[Recorded data]
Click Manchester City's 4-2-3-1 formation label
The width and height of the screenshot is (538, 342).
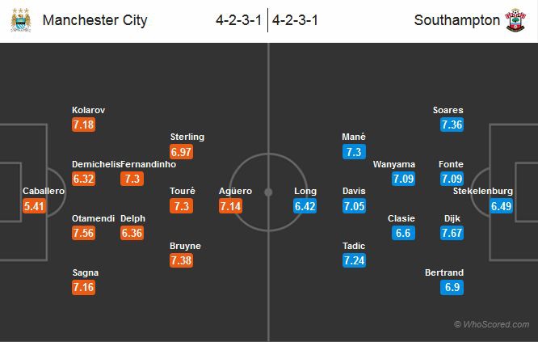239,20
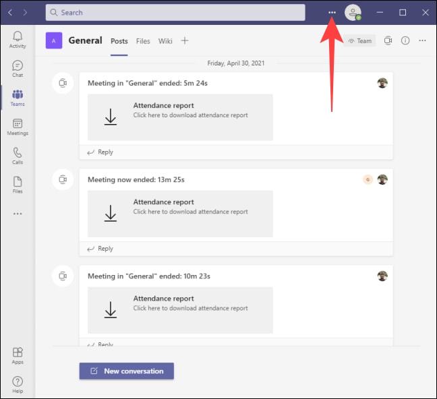The width and height of the screenshot is (437, 399).
Task: Open Files in the left sidebar
Action: [18, 185]

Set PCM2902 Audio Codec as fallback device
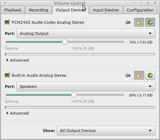pyautogui.click(x=150, y=22)
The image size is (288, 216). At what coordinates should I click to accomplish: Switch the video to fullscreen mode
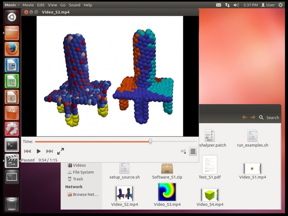coord(60,151)
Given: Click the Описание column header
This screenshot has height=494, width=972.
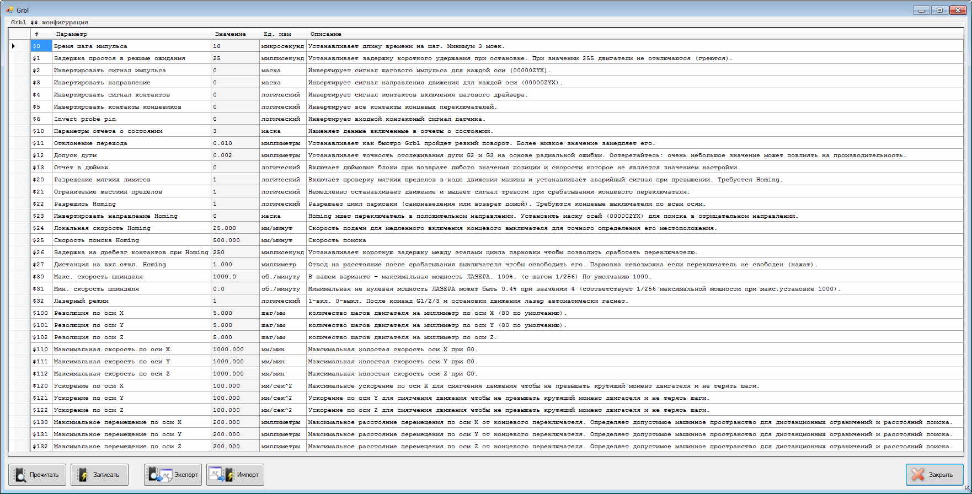Looking at the screenshot, I should click(x=634, y=34).
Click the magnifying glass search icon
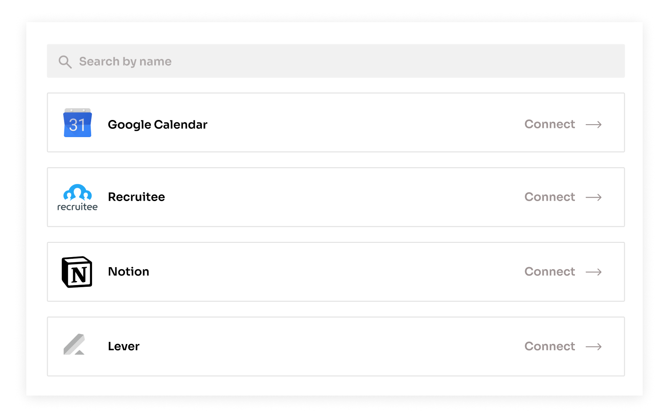This screenshot has height=418, width=669. (65, 62)
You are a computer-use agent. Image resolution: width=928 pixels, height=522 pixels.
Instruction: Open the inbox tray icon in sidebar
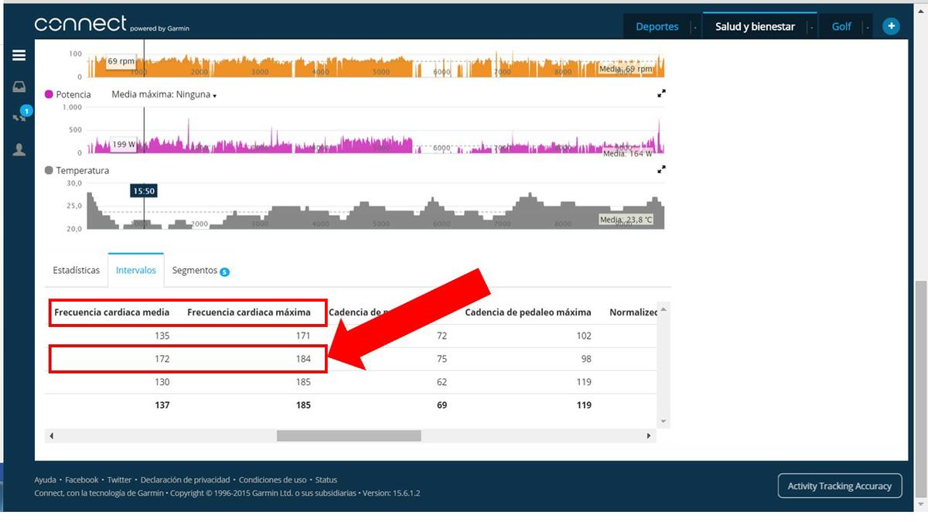tap(19, 87)
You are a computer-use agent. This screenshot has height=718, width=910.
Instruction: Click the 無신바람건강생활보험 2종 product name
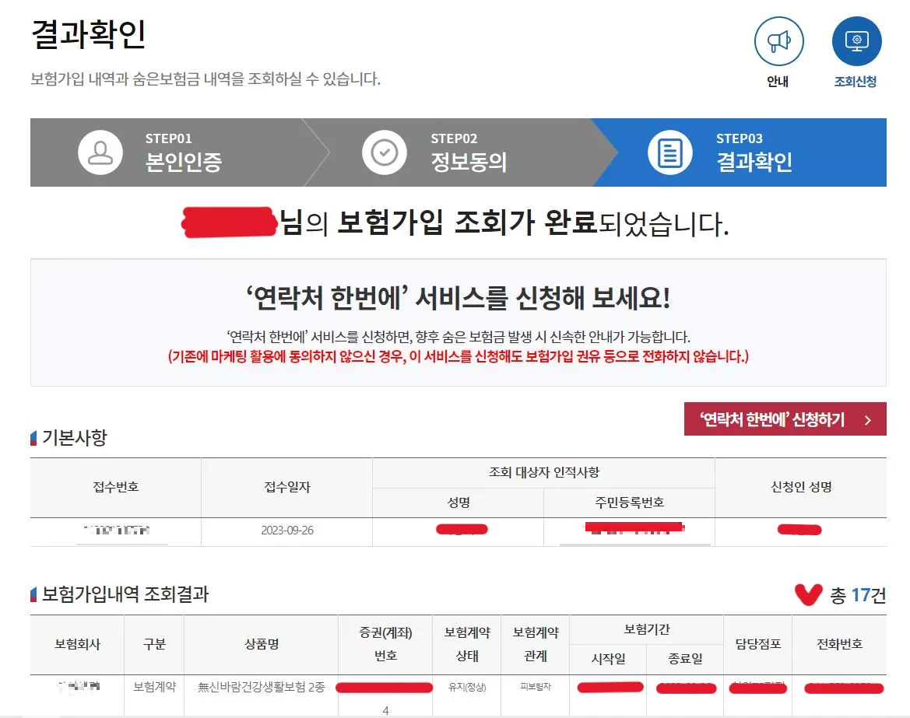click(x=262, y=687)
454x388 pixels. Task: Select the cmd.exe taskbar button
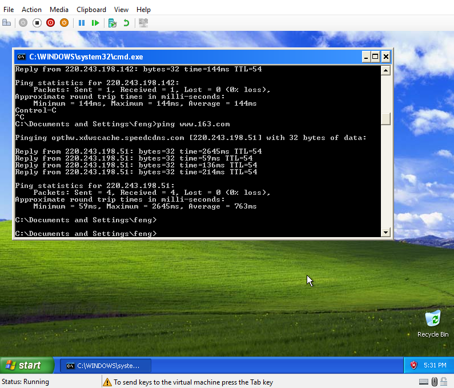coord(106,366)

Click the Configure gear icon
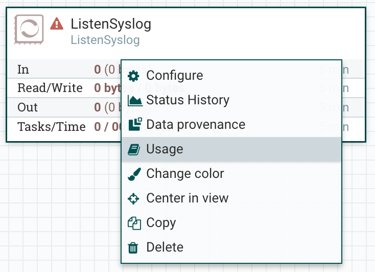pos(133,76)
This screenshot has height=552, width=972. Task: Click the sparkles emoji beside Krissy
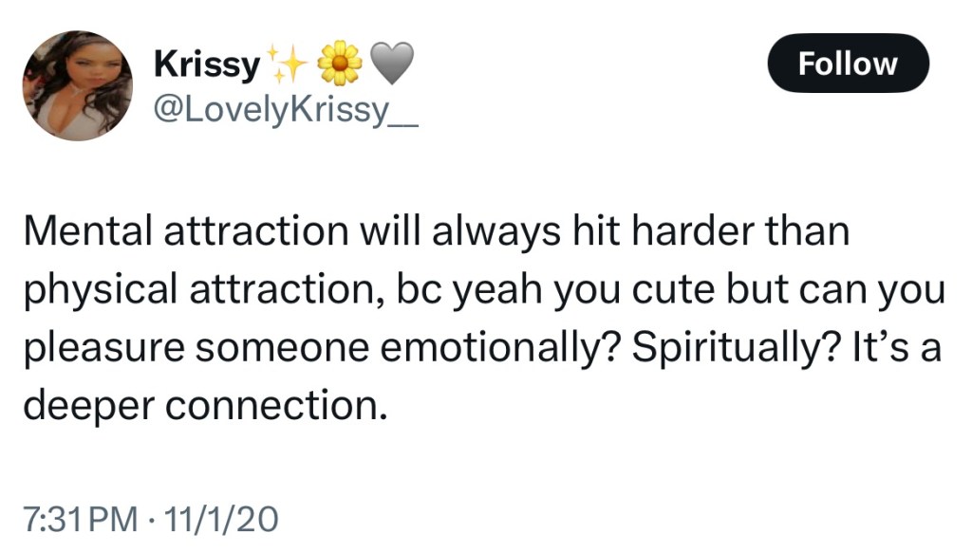pos(287,64)
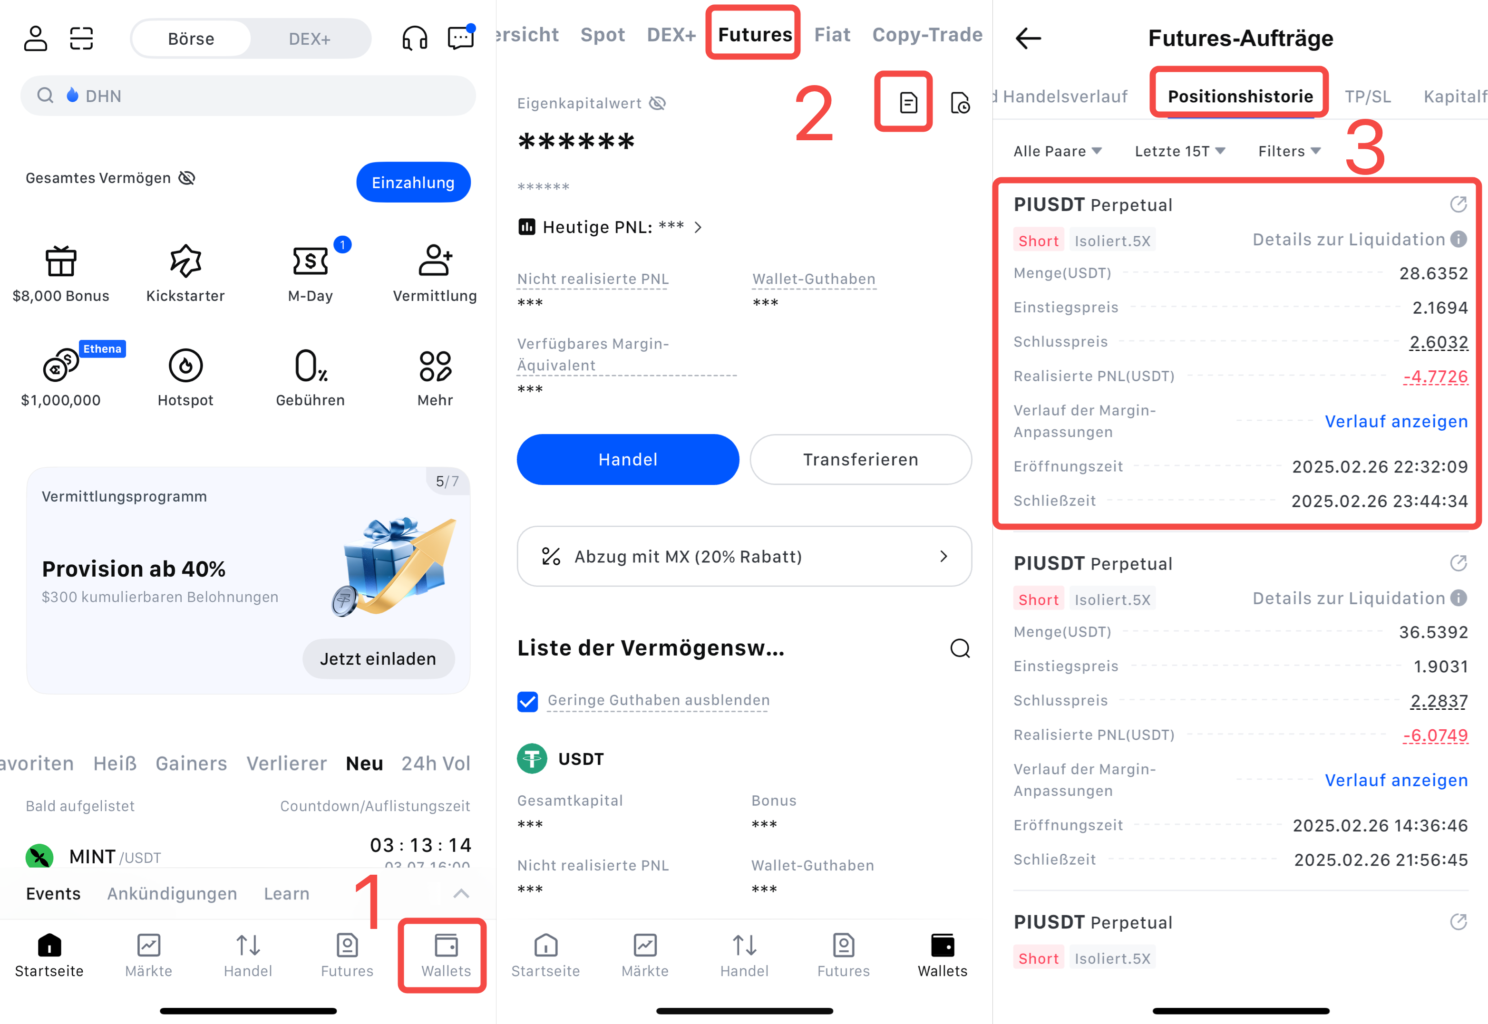Search the asset list magnifier icon
The width and height of the screenshot is (1488, 1024).
click(960, 648)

WORK TO BE COMPLETED
Every line from the one containing "You are a computer-use agent. Image" through the last line of the records is to be reproduced exactly, with pictures left out and nothing else given.

RESPONSE TO THE EXERCISE
You are a computer-use agent. Image resolution: width=928 pixels, height=522 pixels.
Instruction: Open the inbox tray icon in sidebar
tap(19, 87)
You are a computer-use agent. This screenshot has height=718, width=910.
Instruction: Click the 無신바람건강생활보험 2종 product name
click(x=262, y=687)
454x388 pixels. Task: Select the cmd.exe taskbar button
coord(106,366)

Click the Configure gear icon
pos(133,76)
This screenshot has height=552, width=972. Task: Click the sparkles emoji beside Krissy
pos(287,64)
Search the asset list magnifier icon
The width and height of the screenshot is (1488, 1024).
click(960, 648)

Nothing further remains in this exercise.